China and Russia are the two greatest threats to the United States, and China is the pacing challenge, he said.

“China is becoming more assertive economically, diplomatically, militarily and technologically,” Nakasone said. “It seeks to undermine a stable and open international order to establish its credibility and dominance in the global system.”

He characterized Russia as a disruptive threat that aims to undermine the integrity and legitimacy of political systems. “Russia has demonstrated its ability to conduct influence operations in numerous countries, often by combining effective target development with the power of social media,” he said, noting that China and Russia are conducting malicious cyber campaigns to erode U.S. military advantages, threaten U.S. infrastructure and reduce U.S. economic prosperity.

Nakasone said the United States must also actively deter rogue regimes, such as North Korea and Iran, which are unpredictable and destabilizing presences in their respective regions. “North Korea poses a significant threat to the international financial and commercial sectors by sponsoring cyber exploitation of financial institutions to illicitly acquire funding and evade U.S. and United Nations sanctions.” 
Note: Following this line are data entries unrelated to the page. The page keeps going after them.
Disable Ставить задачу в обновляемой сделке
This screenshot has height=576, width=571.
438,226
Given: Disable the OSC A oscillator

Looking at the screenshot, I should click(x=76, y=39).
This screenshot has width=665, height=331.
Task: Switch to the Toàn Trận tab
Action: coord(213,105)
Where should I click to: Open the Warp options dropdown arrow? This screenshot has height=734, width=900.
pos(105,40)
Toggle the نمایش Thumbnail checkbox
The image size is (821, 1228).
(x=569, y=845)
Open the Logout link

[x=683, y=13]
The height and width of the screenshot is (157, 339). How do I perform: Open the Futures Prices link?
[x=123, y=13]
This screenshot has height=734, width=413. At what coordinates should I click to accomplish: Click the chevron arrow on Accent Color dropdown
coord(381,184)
He said Iran has also demonstrated the capability and intent to strike in its region and against the United States in cyberspace. “Moving forward, we expect that these and other adversaries will increase their efforts in cyberspace to undermine U.S. and allied interests,” he said. “These malicious actors will continue to identify vulnerabilities in software across our governments, military and private-sector networks. And they’ll embrace common anonymization platforms, generalized toolkits and open-source capabilities — anything that makes it more difficult for network defenders to detect and attribute their activity.”

Such challenges to the United States will increase in both scale and scope, Nakasone said. “We must raise the bar. We must be resilient, and we must act. Our success in the new era of strategic competition will rely, in part, on our ability to develop partnerships of all kinds that acknowledge shared risks, shared goals and shared solutions. Our adversaries have worldwide reach. Partnership is where the power is.”
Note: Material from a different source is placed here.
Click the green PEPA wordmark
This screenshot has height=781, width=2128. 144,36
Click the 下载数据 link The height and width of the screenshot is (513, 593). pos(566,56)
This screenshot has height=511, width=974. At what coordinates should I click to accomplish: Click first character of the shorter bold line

Nakasone said U.S. Cyber Command and the National Security Agency work with the U.S. government, private industry, academia and international partners to achieve and maintain cyberspace superiority by building resilience at home, implementing proactive defense strategies, and contesting adversaries’ campaigns and objectives. He added it’s through these partnerships and collaborations that the U.S. will make it increasingly difficult for adversaries to operate. 

NSA expanded its ability to counter cyberthreats and share information with partners in innovative and unclassified ways when agency leaders opened the Cybersecurity Collaboration Center in December, Nakasone said. NSA partnerships with the private sector enable the agency to quickly secure national security systems, the Defense Department and defense industrial base networks.

“Thanks to our existing public-private dialogue, NSA has been able to quickly identify and issue advisories on critical vulnerabilities and commercial software for the national security systems that could also potentially affect millions of users around the world.

“We’re all here with one overarching goal: to secure our future,” Nakasone said. “And as threats evolve and our nation and our adversaries become more sophisticated, we must remain ahead of the curve. I have confidence that we, as a nation working together, will meet the critical challenges ahead.”